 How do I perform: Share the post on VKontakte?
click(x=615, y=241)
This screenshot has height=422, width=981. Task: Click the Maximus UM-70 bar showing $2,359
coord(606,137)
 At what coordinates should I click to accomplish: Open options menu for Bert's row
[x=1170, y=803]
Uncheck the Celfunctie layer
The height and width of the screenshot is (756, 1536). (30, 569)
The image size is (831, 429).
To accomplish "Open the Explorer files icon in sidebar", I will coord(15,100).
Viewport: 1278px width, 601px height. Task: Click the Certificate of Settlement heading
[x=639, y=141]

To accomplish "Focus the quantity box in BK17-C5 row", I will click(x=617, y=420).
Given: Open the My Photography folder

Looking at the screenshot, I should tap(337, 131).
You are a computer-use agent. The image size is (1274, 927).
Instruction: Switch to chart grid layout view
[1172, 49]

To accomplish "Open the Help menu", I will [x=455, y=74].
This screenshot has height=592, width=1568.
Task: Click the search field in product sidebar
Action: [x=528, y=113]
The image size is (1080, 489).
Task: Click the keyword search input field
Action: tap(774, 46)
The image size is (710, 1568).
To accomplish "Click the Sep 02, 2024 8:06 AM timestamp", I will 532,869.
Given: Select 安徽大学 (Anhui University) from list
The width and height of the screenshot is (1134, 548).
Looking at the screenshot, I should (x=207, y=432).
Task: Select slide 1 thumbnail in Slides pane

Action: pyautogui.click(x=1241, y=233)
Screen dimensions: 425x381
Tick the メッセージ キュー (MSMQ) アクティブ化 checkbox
•••
The records above should be duplicated in full, exactly as given.

 How do I perform: Share the post on VKontakte?
click(x=615, y=241)
This screenshot has height=422, width=981. Task: Click the Maximus UM-70 bar showing $2,359
coord(606,137)
 At what coordinates should I click to accomplish: Open options menu for Bert's row
[x=1170, y=803]
Uncheck the Celfunctie layer
The height and width of the screenshot is (756, 1536). (30, 569)
The image size is (831, 429).
To accomplish "Open the Explorer files icon in sidebar", I will coord(15,100).
Viewport: 1278px width, 601px height. Task: Click the Certificate of Settlement heading
[x=639, y=141]

To accomplish "Focus the quantity box in BK17-C5 row", I will click(x=617, y=420).
Given: Open the My Photography folder

Looking at the screenshot, I should tap(337, 131).
You are a computer-use agent. The image size is (1274, 927).
Instruction: Switch to chart grid layout view
[1172, 49]

To accomplish "Open the Help menu", I will [x=455, y=74].
This screenshot has height=592, width=1568.
Task: Click the search field in product sidebar
Action: [x=528, y=113]
The image size is (1080, 489).
Task: Click the keyword search input field
Action: tap(774, 46)
The image size is (710, 1568).
To accomplish "Click the Sep 02, 2024 8:06 AM timestamp", I will 532,869.
Given: Select 安徽大学 (Anhui University) from list
The width and height of the screenshot is (1134, 548).
Looking at the screenshot, I should (x=207, y=432).
Task: Select slide 1 thumbnail in Slides pane

Action: pyautogui.click(x=1241, y=233)
Screen dimensions: 425x381
Tick the メッセージ キュー (MSMQ) アクティブ化 checkbox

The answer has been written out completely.